I Big Sexy Noise sono la bomba, il peccato, il taglio malsano di un rock mastodontico e primitivo. Un compromesso tra blues, rock e no wave, un viaggio metropolitano nonchè una delle massime espressioni del rock da terzo millennio. Pur non essendo in discussione la fama dei musicisti in questione, l'impatto Big Sexy Noise è di quelli che non t'aspetti. La conferma è una cover di "Pushin Too Hard" incastrata tra le prima posizioni di una scaletta folgorante, essenza di whiskey e sigarette, con le chitarre di James Johnston che suonano come motori e il sax di Terry Edwards un ceccino infallibile. Lydia Lunch è un demone caduto in Terre di Romagna: fissa, scruta, dopo nemmeno cinque minuti si rivolge all'intero staff con l'intento di stravolgere la logistica della sala. Più luci sul palco, più luci sul pubblico. Lydia Lunch vuole guardare in faccia alla gente, entrare nella testa delle persone e capire cosa diavolo passi per la loro anticamera.

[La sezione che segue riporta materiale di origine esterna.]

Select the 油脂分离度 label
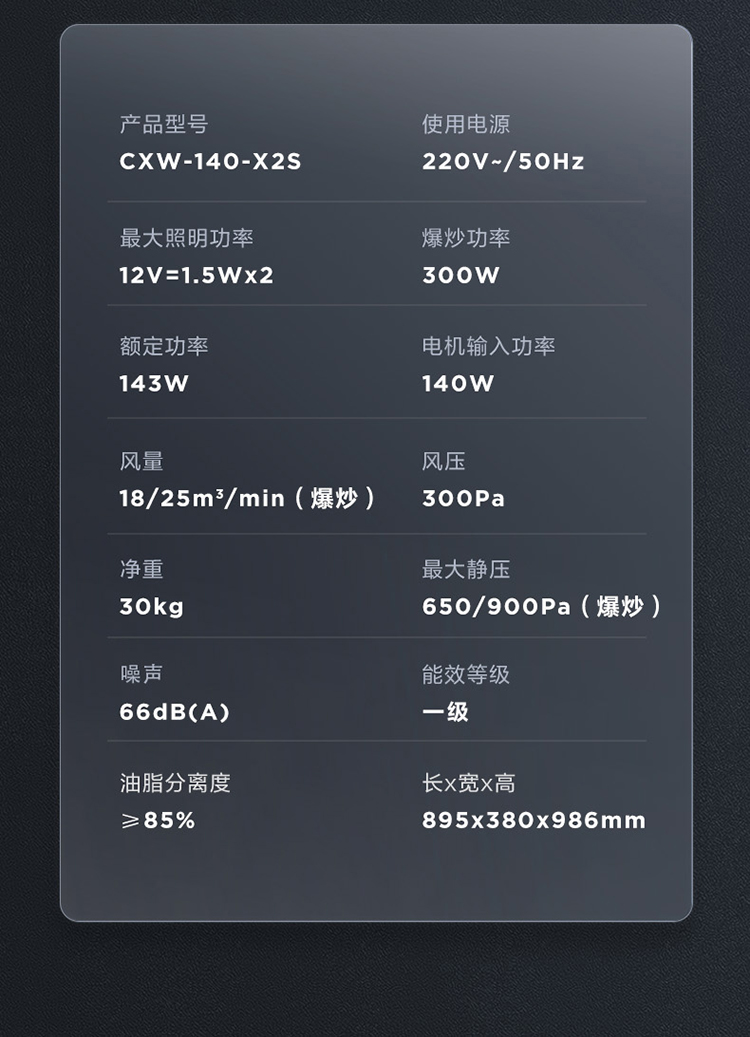The height and width of the screenshot is (1037, 750). pos(175,783)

Lydia Lunch è un'artista lucida e schizzata, tenebrosa e imprevedibile. La sua voce (un po' come quella della Marianne Faithfull di "Broken English") ha conosciuto la stagionatura del fumo e dell'alcool, e dal vivo suona rauca e meravigliosamente rock. Brani quali "Doughboy", "God Is A Bullet", "The Gospel Singer" e "Kill Your Sons" infestano una sala dal colpo d'occhio impeccabile. "Your Love Don't Pay My Fuckin' Rent " viene introdotta dalla stessa Lunch insultando un po' di maschietti beccati a caso. E' una grandissima performer, Lydia Lunch. Per il pubblico che ha capito come evitare il suo sguardo è un passaggio sofferenza/sospiro di sollievo simile a una roulette russa. Un tantino defilata in una delle rarissime pause vocali di un'esibizione tiratissima, la Lunch estrae dalla borsa un rossetto, ma il solito rompicoglioni se ne accorge in un batter d'occhio. Evoluzione naturale un bel dito medio infilato metaforicamente nel di dietro del fotografo.

Una settantina di minuti tra "cover" dei Gallon Drunk e bordate dall'omonimo album. Il resto sono 5 minuti trascorsi meravigliosamente in camerino, tra foto, abbracci e nebbia di sigaretta. La Lunch appare molto rilassata, e pur conservando quell'aria tenebrosa che la contraddistingue da 30 anni, si porge con estrema simpatia ed enorme tenerezza. Una vera icona rock'n'roll. Andatelo a spiegare a Sinead O'Connor cosa significa fare 10 date consecutive in giro per l'Italia!